--- Begin Extracted information ---
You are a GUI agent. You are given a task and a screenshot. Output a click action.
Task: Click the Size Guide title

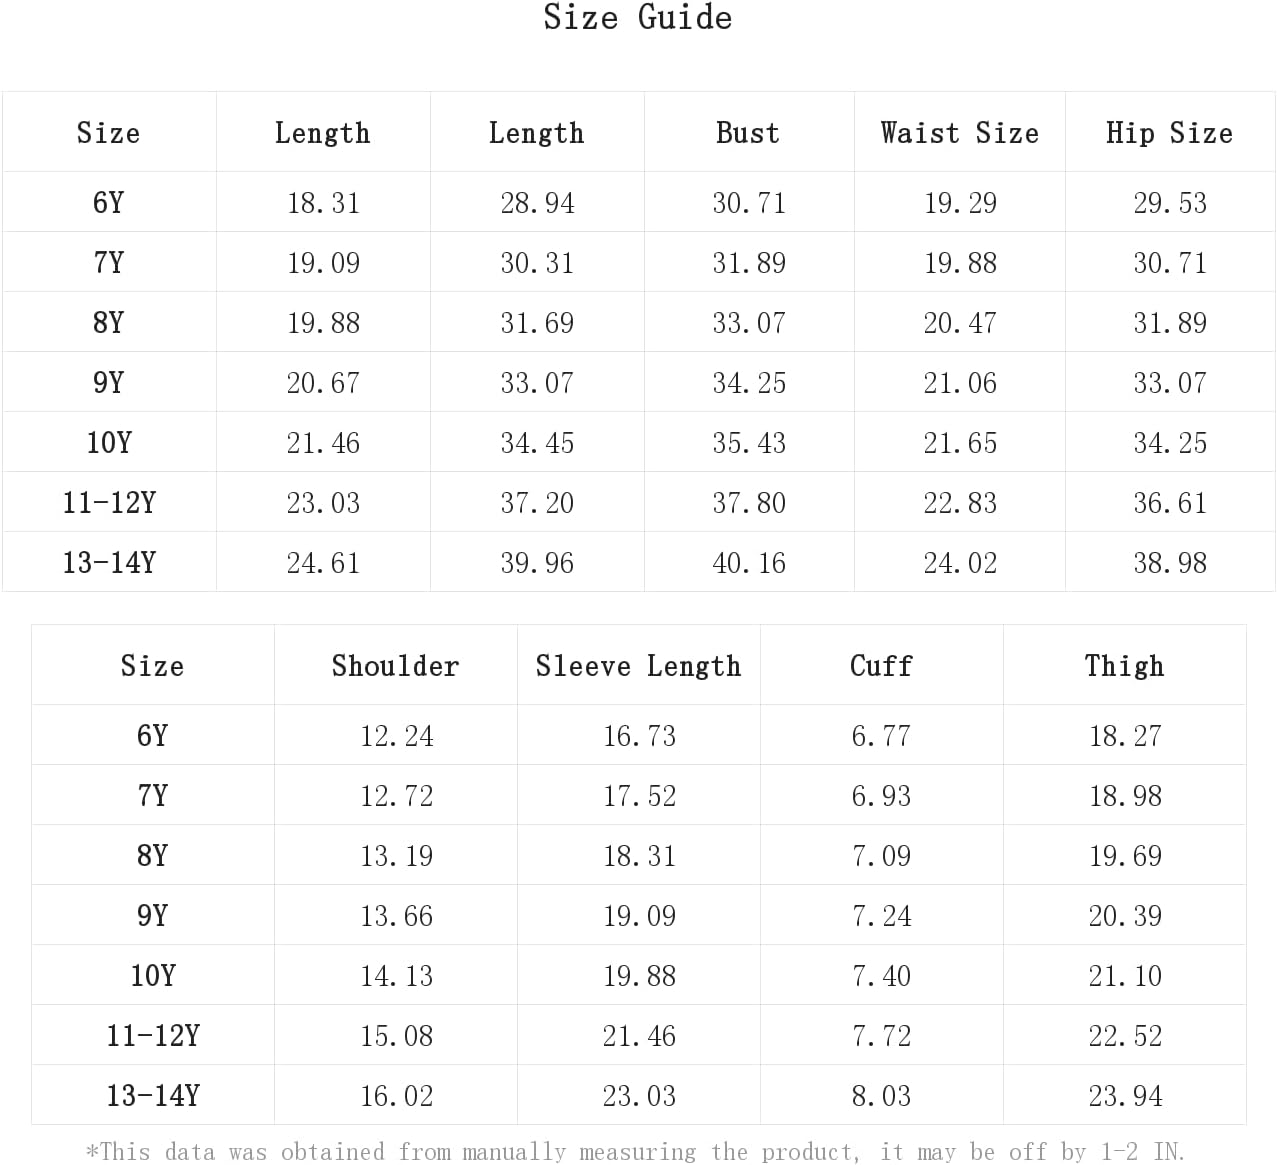(638, 18)
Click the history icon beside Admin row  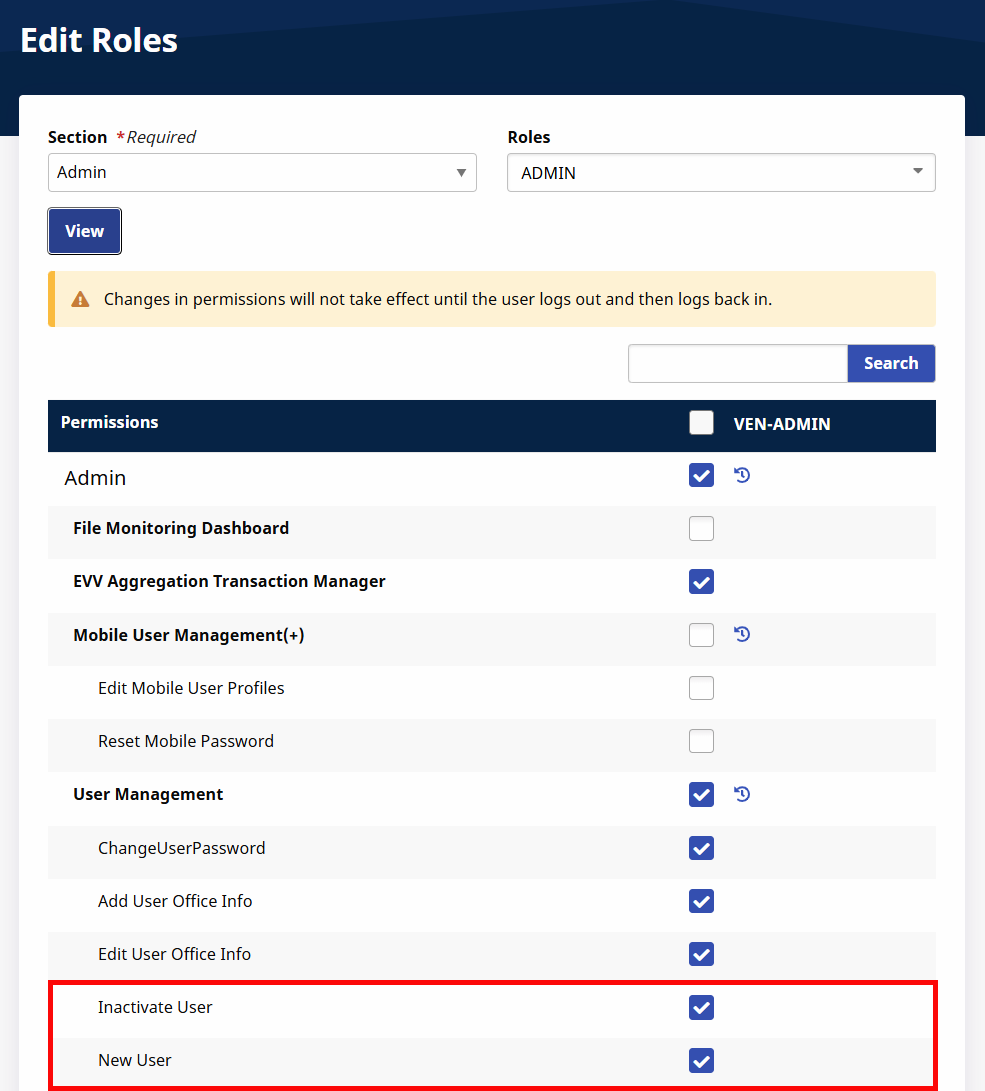pyautogui.click(x=742, y=475)
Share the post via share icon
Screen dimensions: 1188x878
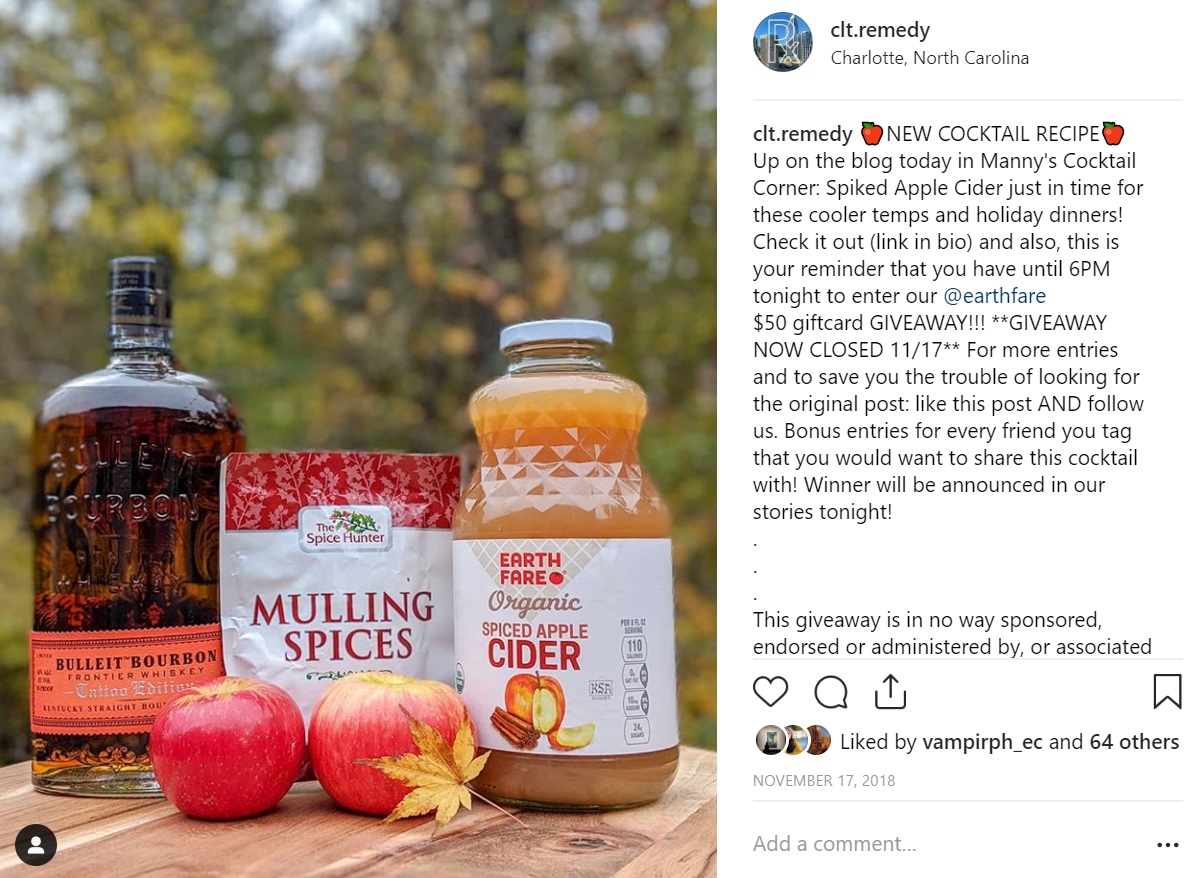coord(890,691)
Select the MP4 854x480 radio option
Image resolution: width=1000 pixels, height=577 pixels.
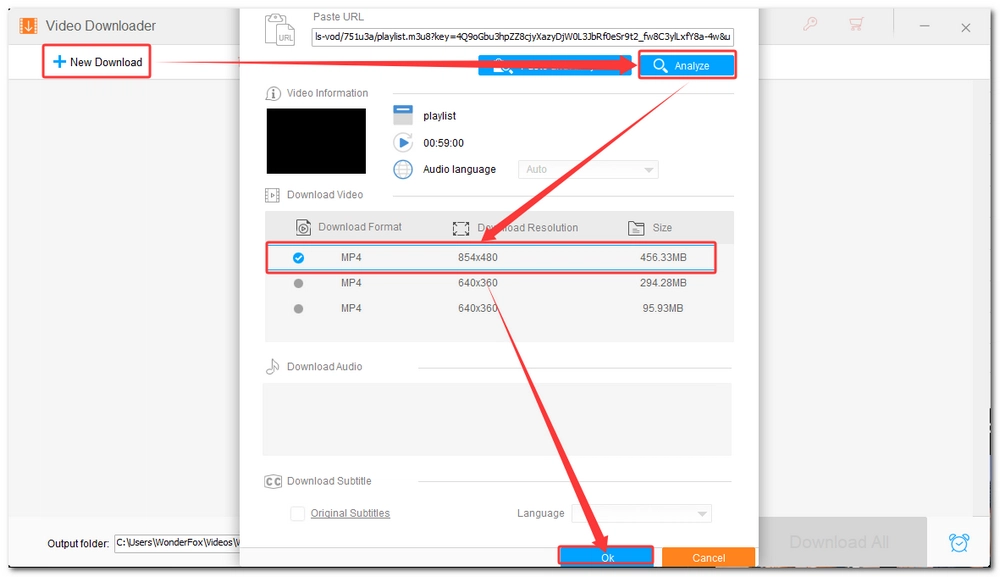298,258
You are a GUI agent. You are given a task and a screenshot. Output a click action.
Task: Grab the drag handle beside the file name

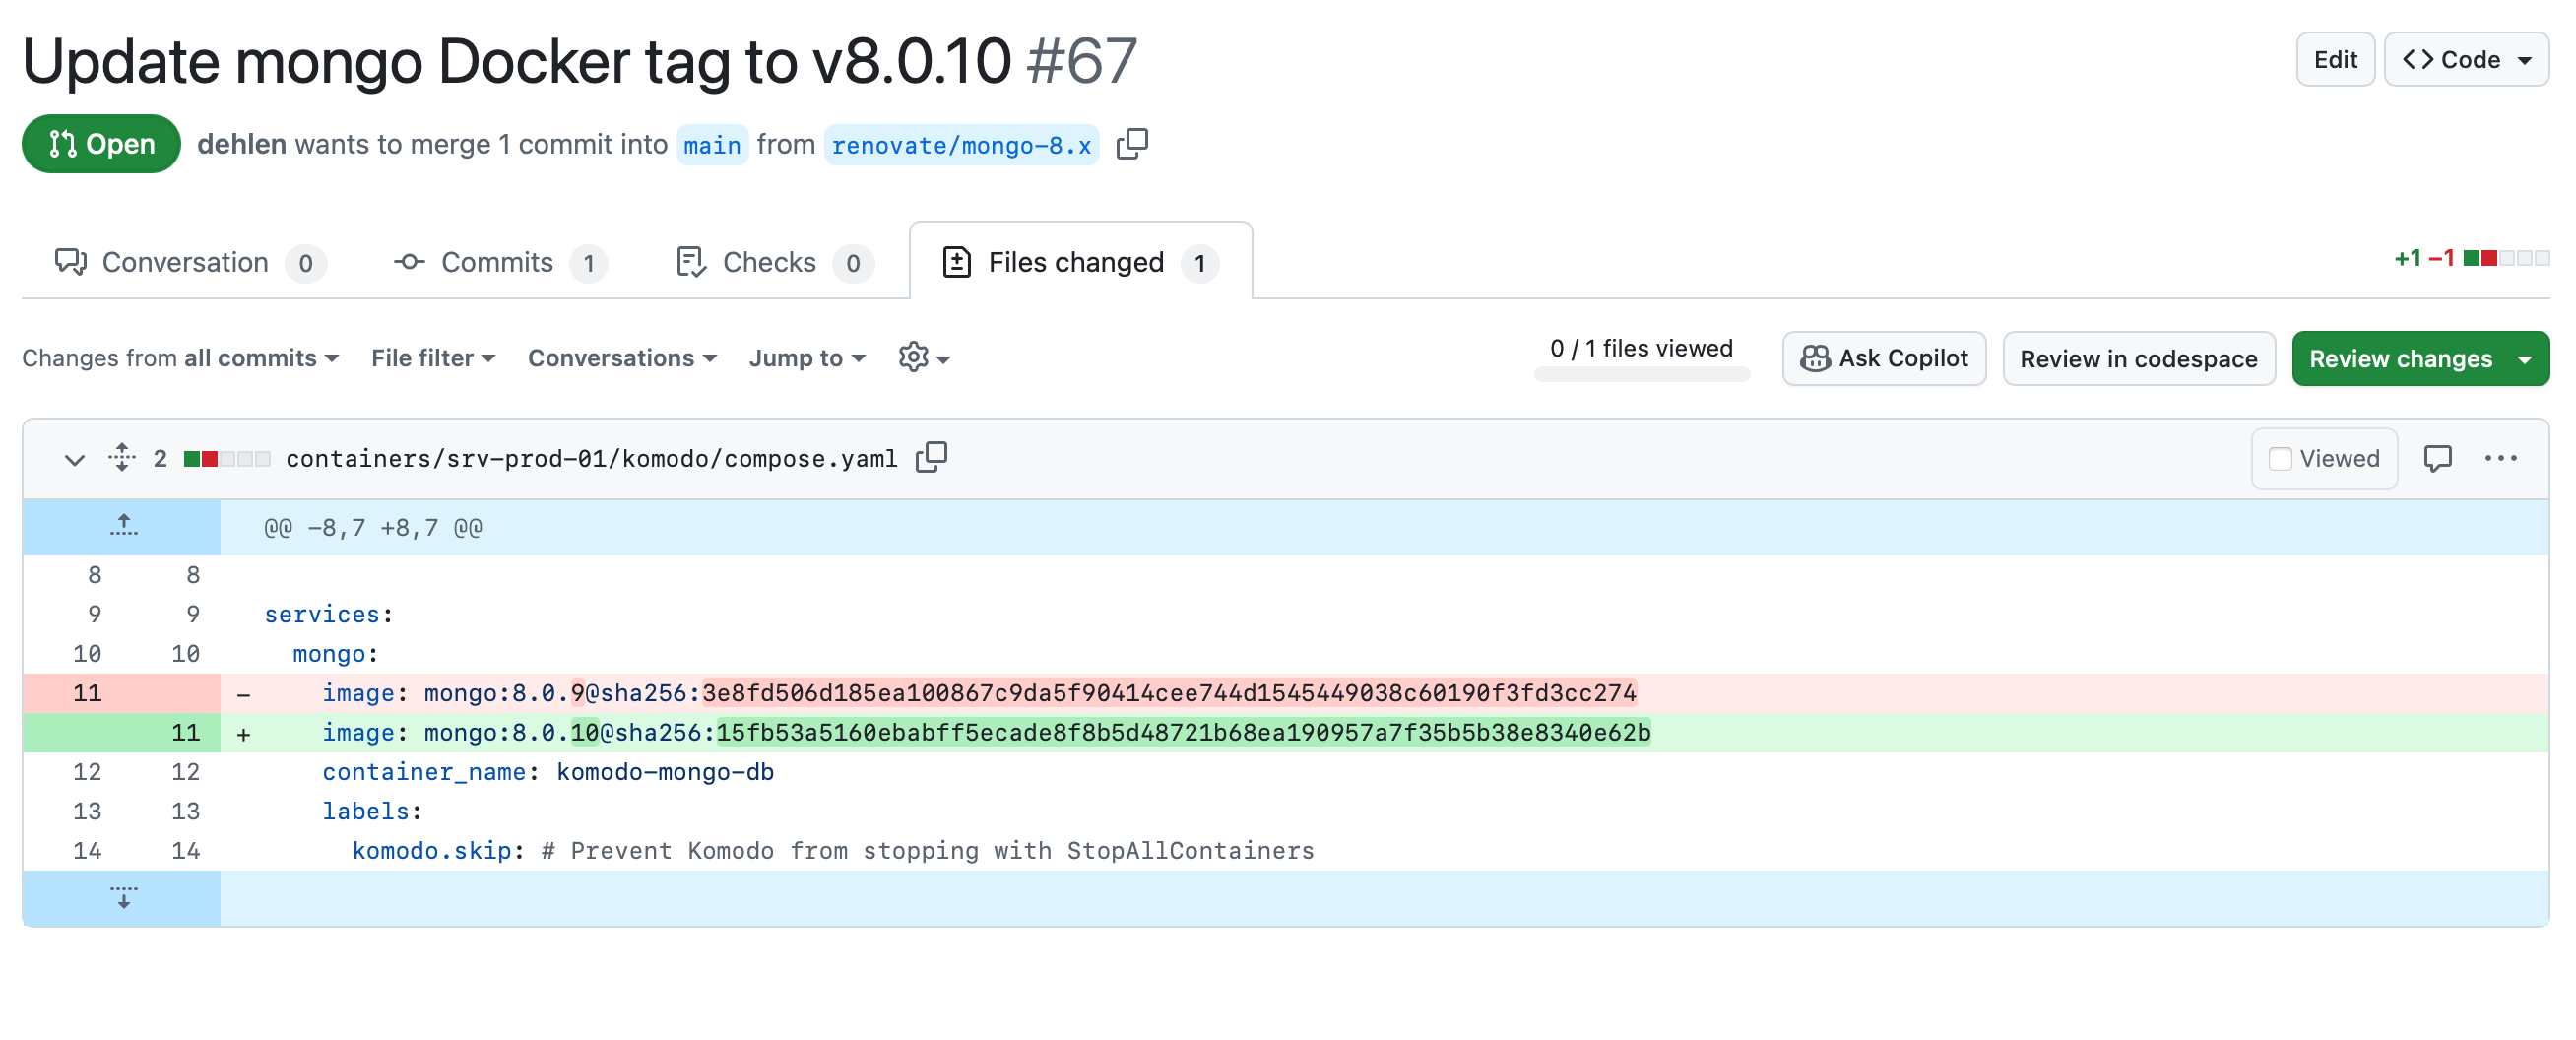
--- End Extracted information ---
_Task to carry out_
Extract, word for word, the part of the material that opens with the line containing "Select the MP4 854x480 radio option" and runs through the end of the material, leaving out the pictures.

_Output below_
Select the MP4 854x480 radio option
Image resolution: width=1000 pixels, height=577 pixels.
298,258
You are a GUI agent. You are given a task and a screenshot. Output a click action.
Task: Grab the drag handle beside the file name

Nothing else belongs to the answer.